I take great pleasure in writing you all a few lines, in hope that this will find you all well and doing well. Things are very quiet around here this morning just an occasional shell comes over now and then, but no harm done. We have been kept pretty busy at digging trenches, night and day, with snipers firing on us. One night, a week ago, we were out behind the first line digging a new trench and had just got started in to work when a heavy bombardment started from both sides, and we had to lie flat on our face, as the shells were bursting around us and shrapnel flying in all directions, but it was nothing to compare with the shelling we received at Ypres and Festubert and Givenchy.

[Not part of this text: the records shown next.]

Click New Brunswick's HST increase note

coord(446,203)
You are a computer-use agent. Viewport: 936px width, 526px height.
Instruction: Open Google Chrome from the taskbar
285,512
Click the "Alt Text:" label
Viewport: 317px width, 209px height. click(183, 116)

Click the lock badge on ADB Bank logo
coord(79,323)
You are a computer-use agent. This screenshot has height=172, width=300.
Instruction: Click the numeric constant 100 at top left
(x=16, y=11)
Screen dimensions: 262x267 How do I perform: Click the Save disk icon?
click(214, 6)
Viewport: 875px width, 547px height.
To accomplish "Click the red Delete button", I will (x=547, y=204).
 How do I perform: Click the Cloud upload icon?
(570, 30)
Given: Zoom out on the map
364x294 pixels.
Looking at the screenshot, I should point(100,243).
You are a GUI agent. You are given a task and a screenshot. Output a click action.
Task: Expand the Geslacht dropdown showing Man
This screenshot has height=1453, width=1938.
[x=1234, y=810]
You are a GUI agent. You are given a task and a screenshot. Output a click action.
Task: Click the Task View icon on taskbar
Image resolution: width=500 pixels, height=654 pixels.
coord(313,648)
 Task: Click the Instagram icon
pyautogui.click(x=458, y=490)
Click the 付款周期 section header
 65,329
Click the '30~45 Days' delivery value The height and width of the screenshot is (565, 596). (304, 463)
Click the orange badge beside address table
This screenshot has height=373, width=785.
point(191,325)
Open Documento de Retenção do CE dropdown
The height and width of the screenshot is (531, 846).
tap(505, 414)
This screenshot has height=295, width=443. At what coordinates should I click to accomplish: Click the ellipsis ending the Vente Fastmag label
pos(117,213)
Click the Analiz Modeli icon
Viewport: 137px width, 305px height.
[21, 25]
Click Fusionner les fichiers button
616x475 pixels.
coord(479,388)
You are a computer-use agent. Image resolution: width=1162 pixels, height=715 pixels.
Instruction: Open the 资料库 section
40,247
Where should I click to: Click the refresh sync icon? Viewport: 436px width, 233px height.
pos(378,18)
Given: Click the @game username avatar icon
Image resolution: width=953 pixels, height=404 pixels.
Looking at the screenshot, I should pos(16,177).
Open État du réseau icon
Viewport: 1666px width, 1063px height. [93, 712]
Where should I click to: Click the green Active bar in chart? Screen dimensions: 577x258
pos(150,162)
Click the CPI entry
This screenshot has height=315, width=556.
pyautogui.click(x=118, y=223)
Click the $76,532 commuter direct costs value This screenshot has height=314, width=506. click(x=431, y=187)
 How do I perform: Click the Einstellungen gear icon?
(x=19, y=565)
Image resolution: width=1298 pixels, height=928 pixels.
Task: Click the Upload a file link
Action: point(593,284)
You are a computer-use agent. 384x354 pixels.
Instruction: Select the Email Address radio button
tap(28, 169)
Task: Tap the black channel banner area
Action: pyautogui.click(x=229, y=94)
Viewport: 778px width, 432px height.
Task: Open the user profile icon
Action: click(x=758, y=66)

There were so many dead at Festubert that some of us had to sleep on our dead comrades graves. I slept on one grave for five nights, and in another place where we were making a dugout, while digging away in goes our spade in a dead one. We are in reserve at time of writing. Biff! Bang! Bong!  There goes one of our new shells over to Fritz. It is called the “Jesse Willard,” and by the time it lands there, some of those baby killers will look like Jack Johnson did after the cow-puncher got through with him. The boys all think that I’m an American and keep telling me I should be like the Yanks, “Too proud to fight.”  I’ve got a swollen mitt – got hit with a horseshoe on the knuckles – good luck, I hope. I guess I told you in my other letter about getting a jab with the bayonet. We were in the front line of trenches and I was sitting down spreading my apple and damson on a slice of bread when a sniper up and took a shot at the periscope, and it hit my bayonet instead. Down comes the rifle and up goes my bread, jam and knife. The point of the bayonet hit me in the head and came down across my ear and cheek, making a rather nasty cut. It seemed as if my face was torn open, but I am none the worse off for it, as I know just what it feels like, and the others don’t – that’s the only difference, so “we should worry.”  Well, mother, I think I shall now draw to a close in hopes that these few lines will find you all well, as they leave me. With my very best regards to all old friends in the Telephone City, I remain your ever loving and affectionate son,

Harry
No. 11627 Pte. Harry J. Van Fleet,
2nd Batt., 1st Bdge., No. 2. Co.,
No. 5 Platoon, 1st Canadian Div.
France

BX September 13, 1915

Harry Van Fleet In Trenches Met German From Vancouver – The World is But a Small Place After all, as Incident From the Firing Line Shows – Canadians Make Friends Everywhere Even With the Frogs and Mice Local Boy Says

Dear Mother,

Your letter on Aug 9 also postcard received on the 25th inst. O.K., and arrived in good time for my birthday, which was on Wednesday. I also received a letter from Campbell Smith in the same mail with a snap shot of the Brant Theater staff enclosed.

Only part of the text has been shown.